#67: The ABC of money, part 18: Addicted to a dream
27th December, 2021
Welcome to the Idiot Money newsletter. This week, becoming wiser with money by understanding that most of the stuff you’re attached to you don’t know you’re attached to, including:
- why money is the ultimate siren call to shoddy substitutes for stuff that’s worth anything;
- while money is the best at leading us astray, it’s also the best tool we have for digging ourselves out of the mess we’ve been led astray into; and
- how your relationship to money turn out to be a useful bridge for showing that the core messages of eastern and western philosophy are essentially identical.
Most of the stuff you’re attached to you don’t know you’re attached to. That’s how being deeply attached to something works. And this is a huge problem… especially when it comes to the common philosophies of money that secretly govern how you make it, use it, and live with it.
You see lots of unusual things on a meditation retreat, especially when your eyes are closed.
Sitting in silence for ten hours a day for ten days, eyes shut, studying your skin and bones and brain and breath and all the fun that’s trapped in or flowing around them can be weirdly hallucinogenic.
You also see lots of unusual things when you finally open your eyes (and your mouth) on the last day.
One that stands out for a lot of people is the number of your fellow retreaters that were drawn to spend 10 days very intensely doing absolutely nothing because they had recently lost a faith. Of the first five people I spoke to when the silence was lifted, two of them had got to the last stage of becoming a priest before they decided it was all bullshit.

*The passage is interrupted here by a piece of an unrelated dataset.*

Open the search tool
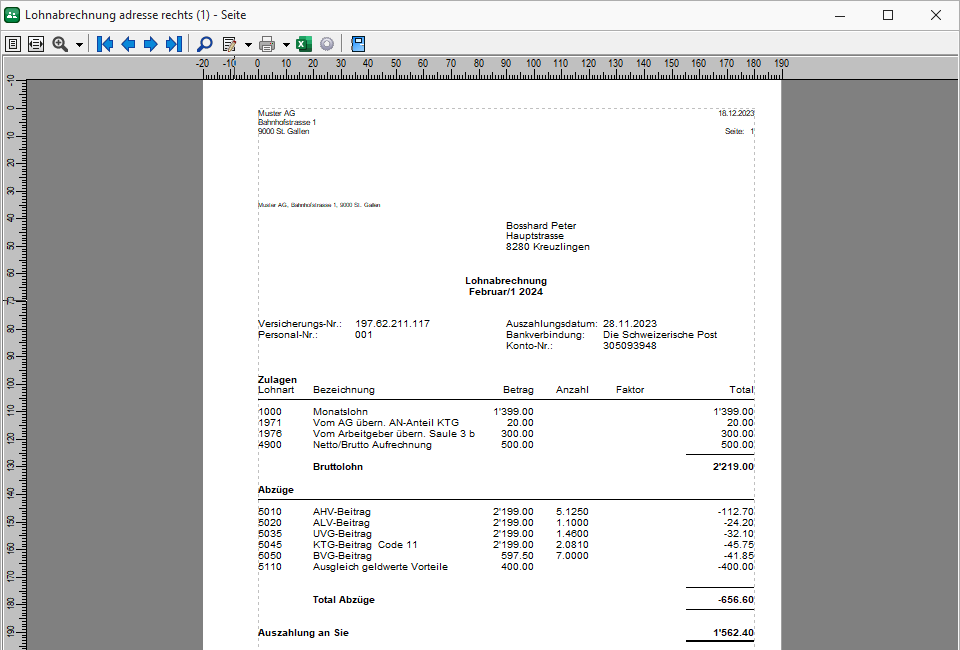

While this no doubt offers handy succour in the short-term, it’s pretty dangerous in a ton of other ways: most immediately when challenging a long-held belief becomes rebounding into something equally silly.
Lost a faith? Find another!
Beaten an addiction? Watch another rush in to fill the void.
As Jung explained in The Undiscovered Self: ‘You can take away a man's gods, but only to give him others in return.’ Or, as H.L. Mencken put it rather more pithily: ‘A convert to a good idea is simply a man who confesses that he was formerly an ass – and is probably one still.’
What’s this got to do with how well you turn money into a Good Life?
Just about every way we stray with money can be characterised by succumbing to a substandard substitute – trying to meet a real need with something that makes sense only with a distorted view of reality.
We’re already pretty prone to jumping from one simplistic but shoddy conclusion to another. Money makes this orders of magnitude worse. Because money’s great attraction is that it offers the ultimate easy answer to every question. The trouble with easy answers, however, is that they’re often a good indication that they’re either wrong, or the question wasn’t worth asking. Possibly both.
On the plus side, while money is the best at leading us astray, it’s also the best tool we have for digging ourselves out of the mess we’ve been led astray into.
To understand why, we need to revisit what we mean by ‘attachment’ and ‘addiction’.
We ended by asking: What if the problem wasn’t the object of the belief, but the system of belief that deified the object? We asked too whether there were a better way to live than simply ‘picking the best thing to believe in’?
In answering this question in a way that’s relevant to how well you make, use, and live with money, we have to go a lot deeper than saying ‘don’t be attached, man!’ or even ‘don’t be attached to not being attached, maaaaaan.’
No one sets out to become addicted to anything, and when they are they don’t believe they are, so telling them not to be is as pointless as telling someone who didn’t set out to spend more than they earn to live within their means.
You jump to conclusions, however silly, when you see no saner alternative.
- ‘Yeah, I know smoking’s not great for me, but what else gets me what I (believe) I want?’
- ‘Living in a palace left my soul hungry, so I guess the answer lies in aestheticism.’
- ‘Aestheticism made my stomach hungry, so I guess better to be in a palace after all.’
If there are two things you can count on from the average person’s relationship to money – whether they worship it or denounce it – it’s that they simultaneously say there’s obviously more to life than money, and make the majority of their decisions as if there weren’t.
The problem is never an attachment to money, or stuff. Outside of object-obsessions operating at the psycho-stalker level, money and stuff have plenty of obvious alternatives.
The problem is the shoddy story someone tells themselves about how to live with money in a way that’s faintly meaningful, that affords opportunities for flowing, rather than distractions from floundering.
The problem is being wired for attachment, rather than wisdom, and seeking ‘freedom’ as the ‘prize’ of an unwinnable game, rather than as freedom from the fantasy world in which the game takes place.
As the 9th Karmapa Wangchug Dorje wrote in Mahamudra: The Ocean of True Meaning: ‘Liberation occurs through recognizing just by that which you are bound.’
This is why money is both the strongest siren for succumbing to deceptively simplistic solutions, but also the best tool we have for overcoming our tendency to attachment.